In which you learn how rotation can be expressed in terms of dot products.
Writing scale as a dot product probably seemed a little backward. It took a very simple multiplication and turned it into something more complex. Hopefully rotation will seem more natural. Rotating point \(\mathbf{p}\) by \(a\) radians around the z-axis produces point \(\mathbf{p'}\) with the following components:
$$ \begin{aligned} p'_x &= \cos a \times p_x - \sin a \times p_y \\ p'_y &= \sin a \times p_x + \cos a \times p_y \\ p'_z &= p_z \end{aligned} $$
Unlike scaling, the definitions of \(p'_x\) and \(p'_y\) actually look like dot products. You are multiplying and summing the components of \(\mathbf{p}\).
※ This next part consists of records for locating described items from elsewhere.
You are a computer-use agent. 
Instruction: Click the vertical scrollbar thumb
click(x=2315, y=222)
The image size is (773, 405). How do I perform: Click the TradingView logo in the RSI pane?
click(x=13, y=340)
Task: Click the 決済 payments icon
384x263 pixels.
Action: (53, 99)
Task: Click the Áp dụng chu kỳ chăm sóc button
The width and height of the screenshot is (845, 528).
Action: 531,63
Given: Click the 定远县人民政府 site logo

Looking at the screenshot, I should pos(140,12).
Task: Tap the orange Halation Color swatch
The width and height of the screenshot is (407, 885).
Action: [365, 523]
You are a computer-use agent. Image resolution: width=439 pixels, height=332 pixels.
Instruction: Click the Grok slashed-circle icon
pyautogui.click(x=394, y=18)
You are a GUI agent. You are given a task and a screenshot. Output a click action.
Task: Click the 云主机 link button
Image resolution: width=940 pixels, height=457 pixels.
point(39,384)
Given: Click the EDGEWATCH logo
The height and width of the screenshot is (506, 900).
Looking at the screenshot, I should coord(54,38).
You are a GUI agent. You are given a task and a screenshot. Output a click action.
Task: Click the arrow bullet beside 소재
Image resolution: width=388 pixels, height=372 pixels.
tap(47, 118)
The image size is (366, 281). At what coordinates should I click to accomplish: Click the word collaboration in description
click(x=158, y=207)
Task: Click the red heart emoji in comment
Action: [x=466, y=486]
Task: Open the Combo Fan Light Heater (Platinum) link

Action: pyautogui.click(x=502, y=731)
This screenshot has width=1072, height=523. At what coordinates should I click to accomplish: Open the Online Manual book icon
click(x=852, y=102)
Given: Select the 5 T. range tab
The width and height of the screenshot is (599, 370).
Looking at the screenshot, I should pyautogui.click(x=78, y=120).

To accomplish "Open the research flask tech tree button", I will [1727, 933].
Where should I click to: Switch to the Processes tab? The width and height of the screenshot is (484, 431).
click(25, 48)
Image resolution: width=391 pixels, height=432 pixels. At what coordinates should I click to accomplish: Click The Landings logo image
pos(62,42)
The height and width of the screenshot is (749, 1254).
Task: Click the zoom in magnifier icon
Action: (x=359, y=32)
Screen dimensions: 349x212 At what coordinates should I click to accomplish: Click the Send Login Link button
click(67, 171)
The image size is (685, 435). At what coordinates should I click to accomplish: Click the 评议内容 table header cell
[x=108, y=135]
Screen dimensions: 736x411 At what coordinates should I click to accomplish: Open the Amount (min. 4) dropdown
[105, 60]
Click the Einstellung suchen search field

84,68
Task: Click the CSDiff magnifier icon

As with scaling, you want to rewrite the equations above to use dot products. They will have this form:
$$ \begin{aligned} p'_x &= \mathbf{a} \cdot \mathbf{p} \\ p'_y &= \mathbf{b} \cdot \mathbf{p} \\ p'_z &= \mathbf{c} \cdot \mathbf{p} \end{aligned} $$
The first two components of \(\mathbf{a}\) are plucked right from the scalar definition of \(p'_x\). There's no mention of \(p_z\), so it must be zeroed out. Vector \(\mathbf{b}\) is derived similarly. You've got this much figured out:
$$ \begin{aligned} p'_x &= \begin{bmatrix}\cos a & -\sin a & 0\end{bmatrix} \cdot \mathbf{p} \\ p'_y &= \begin{bmatrix}\sin a & \cos a & 0\end{bmatrix} \cdot \mathbf{p} \\ \end{aligned} $$
The scalar definition of \(p'_z\) does not look like a dot product. Nonetheless, it can be written as one. The x- and y-components are zeroed out, and \(p_z\) stays the same, which means its coefficient in the dot product machinery must be 1:
$$ \begin{aligned} p'_z &= \begin{bmatrix}0 & 0 & 1\end{bmatrix} \cdot \mathbf{p} \end{aligned} $$
Altogether, a rotation around the z-axis has this dot product form:
$$ \begin{aligned} p'_x &= \begin{bmatrix}\cos a & -\sin a & 0\end{bmatrix} \cdot \mathbf{p} \\ p'_y &= \begin{bmatrix}\sin a & \cos a & 0\end{bmatrix} \cdot \mathbf{p} \\ p'_z &= \begin{bmatrix}0 & 0 & 1\end{bmatrix} \cdot \mathbf{p} \end{aligned} $$
Two transformations down, one to go. Can you make it work for translation?